Alice headed back to Uncle Gus’s with a draggy feeling; there is nothing like looking at beat-up, vacant apartments with no refrigerator and scuff marks on the walls and stained carpeting to make you long for your previous home. As she pulled up to Gus’s house her cell phone rang; it was from another of the listings where she had left a message. Alice was tired and hungry, but the woman on the line sounded nice, refreshing after the snark she had spent the previous two hours with, and she drove to the address the woman gave her, which was only two minutes away.

Alice pulled up to a large Arts & Crafts–style house that she immediately loved. A deep-set porch overhung with wide eaves, and the house itself finished in cream-colored stucco. It felt cozy and welcoming. An intelligent-looking woman in her early sixties met her at the door, with sharp eyes and reading glasses up in her short, salt-and-pepper hair. She introduced herself as Grace Olsen and was, it turned out, a political science professor at Northwestern. (“I realize that many people think of ‘political science’ as an oxymoron,” she said, disarmingly.) She wore a cardigan Fair Isle sweater, and the interior of her house was full of art and nice furniture; on one wall floor-to-ceiling bookcases framed a large window, and a floor lamp stood next to the couch where an open book lay, waiting to be taken up again. A long-haired black cat rubbed up against Alice’s leg immediately. None of it felt overstuffed, neurotic, it was just…like what Alice wished her own life looked like.

“Would you like a cup of tea before we look at the apartment?”

They sat and talked for half an hour before remembering to look at the apartment downstairs. The woman’s husband had died several years before. The woman asked questions and expressed concern about New Orleans, mentioned that a number of students from Northwestern were planning a program to help clean up or do whatever seemed necessary.

“Then you are only looking for a short-term rental? Six months or a year, I would imagine? Surely you want to return to New Orleans. Or do you?”

“Well,” Alice began, “we don’t know. Craig is heading down today. We don’t know what is left of the house, or what is going to happen in the city…” She looked in the woman’s searching eyes. “Honestly, I don’t personally feel that it is the best idea to move back. Craig wants to, I know that, but even if our house can be fixed and the city is working, I don’t know if that is where I want to raise my children.”

The woman drew herself up slightly, nodded a little bit. “Well, let me show you the apartment. It is very nice, and we’ll see if it suits you, and then we can talk some more.” She stood up, retrieved a set of keys from a dish on a beautiful antique sideboard, and they walked out the front door and around the house’s left side, across a private parking area for the apartment. “This would be yours,” the woman said. “We—I’m sorry; force of habit—
I
park in front.”

Approaching the door Alice noticed a large window to the left, with small panes, and through it she could see another matching window on the house’s rear wall; the room must have high ceilings, and they walked in and the woman flicked a light switch on the wall next to the door and Alice exclaimed, “It’s furnished?”

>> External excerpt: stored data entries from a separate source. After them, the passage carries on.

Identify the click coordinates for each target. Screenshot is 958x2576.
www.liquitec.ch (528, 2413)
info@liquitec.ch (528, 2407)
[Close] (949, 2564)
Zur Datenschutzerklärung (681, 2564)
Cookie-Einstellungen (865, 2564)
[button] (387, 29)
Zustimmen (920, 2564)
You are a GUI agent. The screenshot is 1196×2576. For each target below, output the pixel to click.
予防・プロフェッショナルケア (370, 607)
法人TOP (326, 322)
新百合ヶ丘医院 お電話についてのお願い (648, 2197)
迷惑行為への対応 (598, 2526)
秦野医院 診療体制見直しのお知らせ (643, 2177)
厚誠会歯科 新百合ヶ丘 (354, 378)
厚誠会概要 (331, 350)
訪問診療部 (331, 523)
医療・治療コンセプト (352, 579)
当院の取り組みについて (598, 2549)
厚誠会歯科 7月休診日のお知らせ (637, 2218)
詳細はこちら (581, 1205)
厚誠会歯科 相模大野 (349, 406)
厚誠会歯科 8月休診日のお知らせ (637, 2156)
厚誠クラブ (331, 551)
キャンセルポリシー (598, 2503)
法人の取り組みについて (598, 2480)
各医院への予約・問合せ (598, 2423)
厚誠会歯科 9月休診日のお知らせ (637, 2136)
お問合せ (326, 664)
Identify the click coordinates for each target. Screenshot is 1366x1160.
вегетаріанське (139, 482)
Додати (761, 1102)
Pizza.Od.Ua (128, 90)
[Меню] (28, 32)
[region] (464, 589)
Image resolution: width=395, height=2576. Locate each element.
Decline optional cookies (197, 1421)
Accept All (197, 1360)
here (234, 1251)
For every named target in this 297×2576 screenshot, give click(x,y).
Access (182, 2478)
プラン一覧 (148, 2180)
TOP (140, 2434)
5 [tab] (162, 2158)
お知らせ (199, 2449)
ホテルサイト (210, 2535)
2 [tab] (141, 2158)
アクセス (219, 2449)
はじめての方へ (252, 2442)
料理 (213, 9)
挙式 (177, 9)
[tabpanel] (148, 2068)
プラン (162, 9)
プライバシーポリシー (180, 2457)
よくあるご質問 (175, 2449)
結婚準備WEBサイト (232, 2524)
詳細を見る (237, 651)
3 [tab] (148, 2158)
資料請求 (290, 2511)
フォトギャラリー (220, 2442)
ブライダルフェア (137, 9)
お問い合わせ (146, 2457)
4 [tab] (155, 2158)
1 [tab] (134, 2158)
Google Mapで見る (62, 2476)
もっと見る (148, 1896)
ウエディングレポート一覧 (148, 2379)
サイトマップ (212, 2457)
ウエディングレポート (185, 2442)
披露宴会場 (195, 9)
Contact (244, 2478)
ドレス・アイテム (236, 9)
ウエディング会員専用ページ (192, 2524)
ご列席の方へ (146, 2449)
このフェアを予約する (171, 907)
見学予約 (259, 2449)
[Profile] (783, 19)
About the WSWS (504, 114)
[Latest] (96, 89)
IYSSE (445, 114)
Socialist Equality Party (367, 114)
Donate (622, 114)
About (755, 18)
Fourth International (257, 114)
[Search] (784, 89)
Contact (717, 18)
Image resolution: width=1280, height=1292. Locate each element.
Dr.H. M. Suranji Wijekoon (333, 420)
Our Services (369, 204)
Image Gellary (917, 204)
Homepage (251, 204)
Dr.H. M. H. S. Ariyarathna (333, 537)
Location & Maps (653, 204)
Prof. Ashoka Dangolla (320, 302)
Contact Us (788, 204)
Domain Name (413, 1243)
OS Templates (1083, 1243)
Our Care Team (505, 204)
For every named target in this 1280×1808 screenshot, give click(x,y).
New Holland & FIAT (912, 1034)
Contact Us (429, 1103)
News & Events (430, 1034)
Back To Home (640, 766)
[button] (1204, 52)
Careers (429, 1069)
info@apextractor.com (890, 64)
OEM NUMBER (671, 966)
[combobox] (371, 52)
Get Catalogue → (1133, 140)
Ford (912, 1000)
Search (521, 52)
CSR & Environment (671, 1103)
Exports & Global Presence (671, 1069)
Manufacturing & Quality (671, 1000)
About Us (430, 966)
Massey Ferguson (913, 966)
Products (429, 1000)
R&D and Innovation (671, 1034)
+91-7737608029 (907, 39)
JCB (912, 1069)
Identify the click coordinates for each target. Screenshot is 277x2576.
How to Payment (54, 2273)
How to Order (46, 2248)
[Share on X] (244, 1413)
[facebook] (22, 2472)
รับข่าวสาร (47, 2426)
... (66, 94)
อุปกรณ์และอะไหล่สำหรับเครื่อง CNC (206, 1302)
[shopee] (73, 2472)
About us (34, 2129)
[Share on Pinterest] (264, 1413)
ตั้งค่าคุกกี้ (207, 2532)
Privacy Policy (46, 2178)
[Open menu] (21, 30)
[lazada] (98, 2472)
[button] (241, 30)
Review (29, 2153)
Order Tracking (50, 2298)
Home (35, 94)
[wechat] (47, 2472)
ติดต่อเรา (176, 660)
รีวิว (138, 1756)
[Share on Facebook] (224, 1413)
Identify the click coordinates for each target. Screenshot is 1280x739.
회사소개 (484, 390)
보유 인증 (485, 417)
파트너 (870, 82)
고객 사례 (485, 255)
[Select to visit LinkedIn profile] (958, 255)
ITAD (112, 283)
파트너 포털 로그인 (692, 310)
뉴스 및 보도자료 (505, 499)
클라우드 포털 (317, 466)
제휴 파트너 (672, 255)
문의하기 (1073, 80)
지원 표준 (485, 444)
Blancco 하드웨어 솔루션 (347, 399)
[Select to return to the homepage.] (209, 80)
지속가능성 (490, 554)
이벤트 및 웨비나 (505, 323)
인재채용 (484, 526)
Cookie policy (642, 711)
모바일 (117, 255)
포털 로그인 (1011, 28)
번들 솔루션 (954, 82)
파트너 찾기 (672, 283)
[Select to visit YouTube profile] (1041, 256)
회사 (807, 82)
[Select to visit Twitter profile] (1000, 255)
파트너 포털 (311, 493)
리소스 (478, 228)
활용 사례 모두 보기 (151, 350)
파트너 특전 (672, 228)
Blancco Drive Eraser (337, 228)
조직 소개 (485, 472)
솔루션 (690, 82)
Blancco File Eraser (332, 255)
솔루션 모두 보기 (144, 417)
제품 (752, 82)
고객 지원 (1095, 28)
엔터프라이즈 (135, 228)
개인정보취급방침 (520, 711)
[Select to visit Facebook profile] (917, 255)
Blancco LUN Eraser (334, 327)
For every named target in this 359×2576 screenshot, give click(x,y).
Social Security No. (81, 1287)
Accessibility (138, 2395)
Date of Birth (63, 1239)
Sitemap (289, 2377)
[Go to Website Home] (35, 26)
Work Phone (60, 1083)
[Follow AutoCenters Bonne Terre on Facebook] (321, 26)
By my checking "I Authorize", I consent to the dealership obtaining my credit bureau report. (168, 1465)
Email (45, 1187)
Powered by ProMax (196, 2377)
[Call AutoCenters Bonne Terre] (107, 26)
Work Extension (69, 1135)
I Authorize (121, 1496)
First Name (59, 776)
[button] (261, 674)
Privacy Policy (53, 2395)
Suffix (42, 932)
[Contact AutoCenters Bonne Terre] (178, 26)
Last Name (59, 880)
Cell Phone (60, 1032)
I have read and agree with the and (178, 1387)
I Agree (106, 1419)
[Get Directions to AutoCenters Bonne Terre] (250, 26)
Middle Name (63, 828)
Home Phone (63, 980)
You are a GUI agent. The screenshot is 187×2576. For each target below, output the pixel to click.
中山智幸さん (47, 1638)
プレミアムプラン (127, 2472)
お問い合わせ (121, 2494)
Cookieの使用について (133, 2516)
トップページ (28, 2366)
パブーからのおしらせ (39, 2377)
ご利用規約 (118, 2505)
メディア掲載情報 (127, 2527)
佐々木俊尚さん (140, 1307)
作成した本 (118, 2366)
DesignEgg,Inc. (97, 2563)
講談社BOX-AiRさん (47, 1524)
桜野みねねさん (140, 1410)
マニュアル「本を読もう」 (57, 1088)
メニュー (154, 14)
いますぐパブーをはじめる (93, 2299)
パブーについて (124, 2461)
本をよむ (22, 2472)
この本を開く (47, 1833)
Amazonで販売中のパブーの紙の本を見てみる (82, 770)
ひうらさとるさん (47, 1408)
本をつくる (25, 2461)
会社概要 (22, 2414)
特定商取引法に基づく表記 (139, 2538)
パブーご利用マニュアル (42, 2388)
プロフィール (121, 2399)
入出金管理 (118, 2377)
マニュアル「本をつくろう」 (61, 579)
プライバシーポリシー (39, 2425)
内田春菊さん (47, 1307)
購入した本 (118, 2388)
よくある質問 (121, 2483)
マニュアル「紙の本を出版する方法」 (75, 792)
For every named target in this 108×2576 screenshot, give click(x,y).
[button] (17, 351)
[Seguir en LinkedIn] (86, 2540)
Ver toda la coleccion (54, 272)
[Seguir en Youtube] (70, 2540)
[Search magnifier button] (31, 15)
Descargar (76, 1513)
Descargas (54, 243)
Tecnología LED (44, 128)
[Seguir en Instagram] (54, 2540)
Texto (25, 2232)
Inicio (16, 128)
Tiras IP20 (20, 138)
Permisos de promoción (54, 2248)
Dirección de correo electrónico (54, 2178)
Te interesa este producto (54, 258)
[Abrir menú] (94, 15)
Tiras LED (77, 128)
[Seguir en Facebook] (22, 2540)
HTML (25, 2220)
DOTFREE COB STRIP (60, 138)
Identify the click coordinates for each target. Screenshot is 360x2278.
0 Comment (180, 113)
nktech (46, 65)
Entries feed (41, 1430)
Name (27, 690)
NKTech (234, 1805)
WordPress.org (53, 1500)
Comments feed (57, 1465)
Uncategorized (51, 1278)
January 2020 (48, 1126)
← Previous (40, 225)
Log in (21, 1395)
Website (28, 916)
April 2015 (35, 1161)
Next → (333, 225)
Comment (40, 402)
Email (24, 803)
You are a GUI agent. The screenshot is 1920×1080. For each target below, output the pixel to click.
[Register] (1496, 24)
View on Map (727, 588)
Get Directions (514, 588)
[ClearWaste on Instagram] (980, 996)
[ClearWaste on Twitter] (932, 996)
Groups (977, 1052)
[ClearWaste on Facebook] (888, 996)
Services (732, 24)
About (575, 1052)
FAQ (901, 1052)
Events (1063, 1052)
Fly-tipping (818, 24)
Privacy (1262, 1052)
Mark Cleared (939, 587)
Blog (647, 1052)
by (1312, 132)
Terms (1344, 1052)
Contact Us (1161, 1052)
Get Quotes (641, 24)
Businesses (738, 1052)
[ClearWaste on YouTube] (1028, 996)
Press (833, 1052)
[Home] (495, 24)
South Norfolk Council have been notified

The woman laughed and looked up at the ceiling. “That’s what getting older will do for you. I didn’t tell you it was furnished?”

“No,” Alice said, looking around.

“The ad didn’t say it?” the woman said, puzzled.

“You know,” Alice said, “maybe it did. I’ve looked at so many ads…” In the corner between the two windowed walls was a fireplace, and facing, two couches at right angles, cozy, a perfect area for reading.

They walked through the apartment and Alice knew that this was where she wanted to live. At the end of the visit Alice said this to Grace and asked if she would be able to give her a couple of days to talk to Craig about it. The woman agreed, saying that the first of the month was a ways off, and Alice drove back to Gus and Jean’s with an unreasoning feeling of joy and possibility inside.